Artificial Intelligence in Clinical Decision Support: A Systematic Review of Deep Learning Applications, Performance Benchmarks, and Implementation Challenges in Healthcare
Main article
Abstract
Background: Artificial intelligence (AI), particularly deep learning, has emerged as a transformative technology in clinical decision support, demonstrating diagnostic accuracy that rivals or surpasses trained clinicians across several specialties. However, evidence regarding real-world implementation challenges, performance variability, and safety remains heterogeneous. Objective: To systematically review and meta-analytically synthesise the evidence on deep learning-based clinical decision support systems (CDSS) across medical specialties, evaluate performance benchmarks, and characterise implementation barriers and facilitators. Methods: We searched PubMed, IEEE Xplore, Scopus, ACM Digital Library, and CINAHL from January 2015 to December 2024. Eligible studies reported AI-based diagnostic or prognostic models validated on independent clinical datasets. Study quality was assessed using PROBAST. Meta-analyses were performed for AUC-ROC across oncology, radiology, cardiology, and neurology domains. Results: Eighty-seven studies met inclusion criteria (n = 1,247,563 total patients). Pooled AUC-ROC across all domains was 0.913 (95% CI: 0.902–0.924). Deep learning models significantly outperformed conventional approaches in radiology (AUC 0.944 vs. 0.836, p < 0.001) and oncology (AUC 0.931 vs. 0.824, p < 0.001).
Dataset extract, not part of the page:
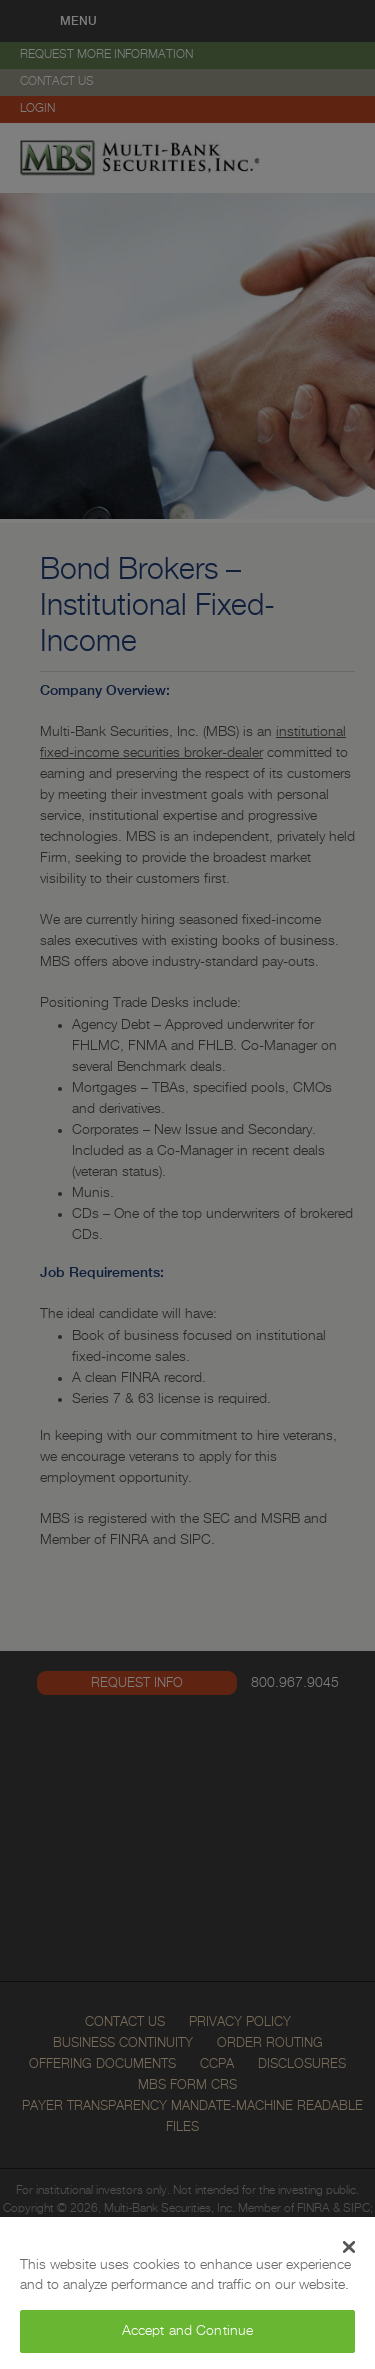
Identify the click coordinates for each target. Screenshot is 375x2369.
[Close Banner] (349, 2247)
Key implementation barriers included lack of external validation (61.4% of studies), dataset heterogeneity, regulatory uncertainty, and limited explainability. Conclusions: AI-based CDSS demonstrates high diagnostic accuracy across specialties, but widespread clinical adoption requires investment in prospective external validation, explainability frameworks, and equity-aware model development.